LE JOURNAL DU DROIT DES JEUNES

L'éditorial de Benoît Van Keirsbilck dans le JDJ N°276

N’enfermons pas la Convention dans un symbole

Après le Sénat, lors de la précédente législature, la Chambre vient d’adopter une modification de l’article 22bis de la Constitution (1). Il s’agit de l’article qui garantit à chaque enfant le droit au respect de son intégrité morale, physique, psychique et sexuelle.

Sous réserve d’adoption par le Sénat, cet article est complété comme suit : «Chaque enfant a le droit de s’exprimer sur toute question qui le concerne; son opinion est prise en considération, eu égard à son âge et à son discernement. Chaque enfant a le droit de bénéficier des mesures et services qui concourent à son développement. Dans toute décision qui le concerne, l’intérêt de l’enfant est pris en considération de manière primordiale».

Selon ses promoteurs, cette révision a pour objectif d’intégrer les principes de la Convention du 20 novembre 1989 relative aux droits de l’enfant dans la Constitution, «celle-ci n’ayant pas d’effet direct en droit interne».

L’objectif est dès lors de lancer un message politique, symbolique et «programmatique», afin d’affirmer que la Convention s’applique en droit belge plutôt que de reprendre l’intégralité des dispositions de la Convention dans la Constitution. C’est un principe général de droit qui y a tout à fait sa place. Une réforme globale, pour y inclure toute la CIDE, est actuellement impossible et risque de n’aboutir à rien de concret avant plusieurs années.

Cette modification est donc déjà bonne à prendre en ce qu’elle influencera des travaux parlementaires tel la modification de l’article 931 du C.J. sur l’audition des enfants en justice.

Les parlementaires qui ne sont pas convaincus de l’utilité de cette modification trouvent qu’elle n’apporte rien de plus, n’octroie aucun droit supplémentaire; elle aurait tout au plus un rôle pédagogique.
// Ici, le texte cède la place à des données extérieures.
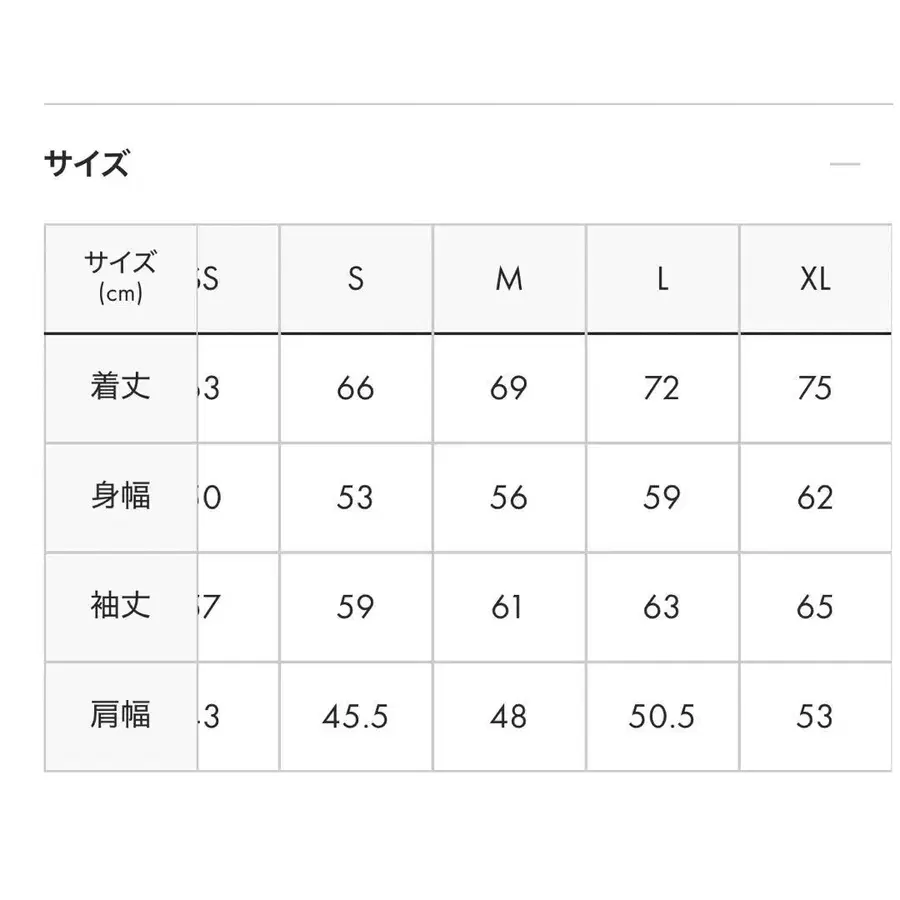Click the 身幅 row label
This screenshot has height=900, width=900.
(120, 497)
Pourquoi vouloir changer quelque chose s’il apparaît que ça ne va rien changer ? Pourquoi se limiter à cette seule convention et ne pas avoir de réflexion d’ensemble ?

Quelles sont les raisons de constitutionnaliser les dispositions de cette Convention, plutôt qu’une autre ? N’y a-t-il pas redondance avec d’autres textes telle la Charte des droits fondamentaux de l’Union européenne ?
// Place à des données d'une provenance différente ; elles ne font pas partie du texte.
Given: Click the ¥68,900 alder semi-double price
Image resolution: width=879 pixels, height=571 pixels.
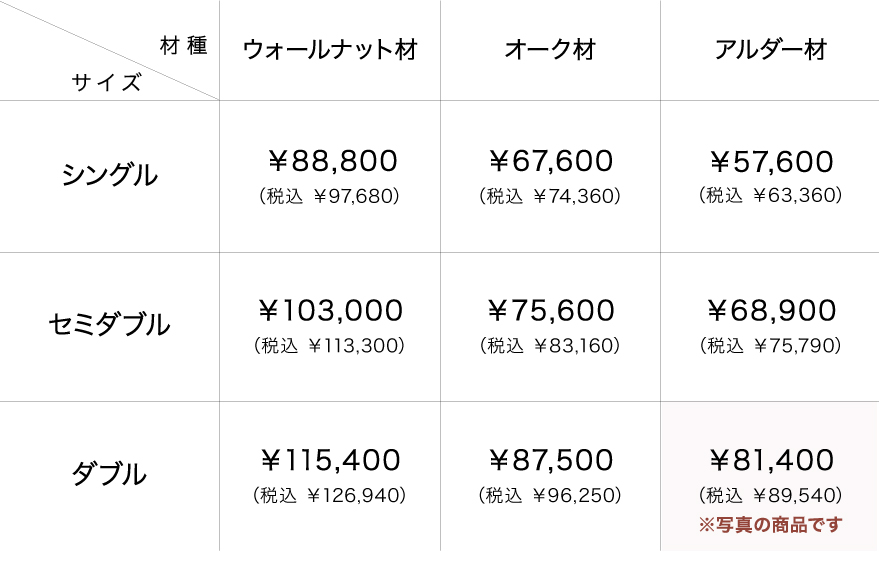Looking at the screenshot, I should click(771, 311).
Tel est d’ailleurs l’avis de certains experts (2) entendus en Commission qui estiment qu’il est inutile de modifier une disposition constitutionnelle en matière de droits fondamentaux si le droit concerné est déjà consacré par une norme internationale.

Tout le monde n’est cependant pas convaincu que la modification ne créerait pas de nouveaux droits. Certains n’excluent d’ailleurs pas que certains tribunaux se basent sur cette disposition pour établir de nouveaux droits en ajoutant qu’il faut éviter d’adopter de simples déclarations de principe ou des dispositions qu’on ne contrôlerait pas, s’inquiétant de «coups de force prétoriens» inédits et imprévisibles, dont la crainte pourrait légitimement dissuader de son adoption (sic!).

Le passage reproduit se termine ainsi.